*What is required*:
All lines from the one with "Loe lähemalt (218, 2528)" through the close of the records below are to be set down exactly, and no others.

⁂

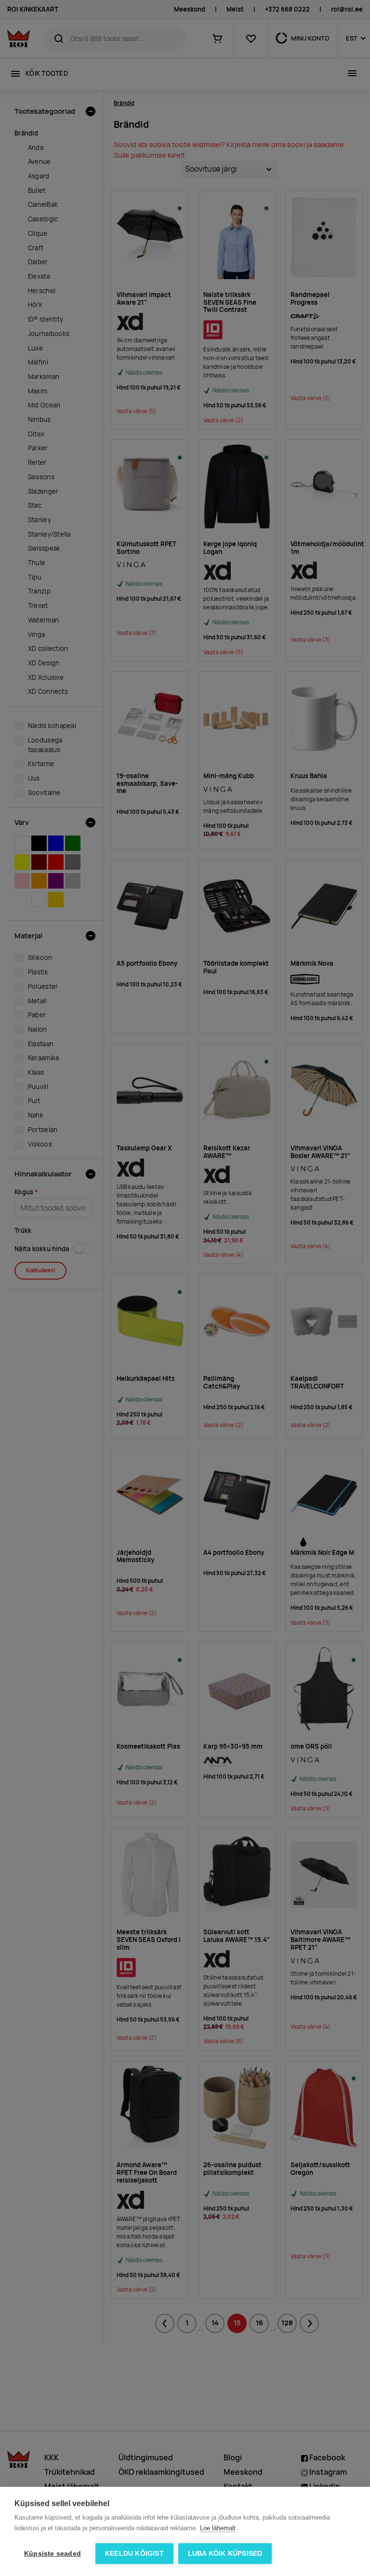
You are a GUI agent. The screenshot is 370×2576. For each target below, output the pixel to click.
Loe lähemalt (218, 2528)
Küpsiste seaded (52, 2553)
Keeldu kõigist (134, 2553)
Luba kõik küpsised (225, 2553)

⁂

*Answer box*:
Loe lähemalt (218, 2528)
Küpsiste seaded (52, 2553)
Keeldu kõigist (134, 2553)
Luba kõik küpsised (225, 2553)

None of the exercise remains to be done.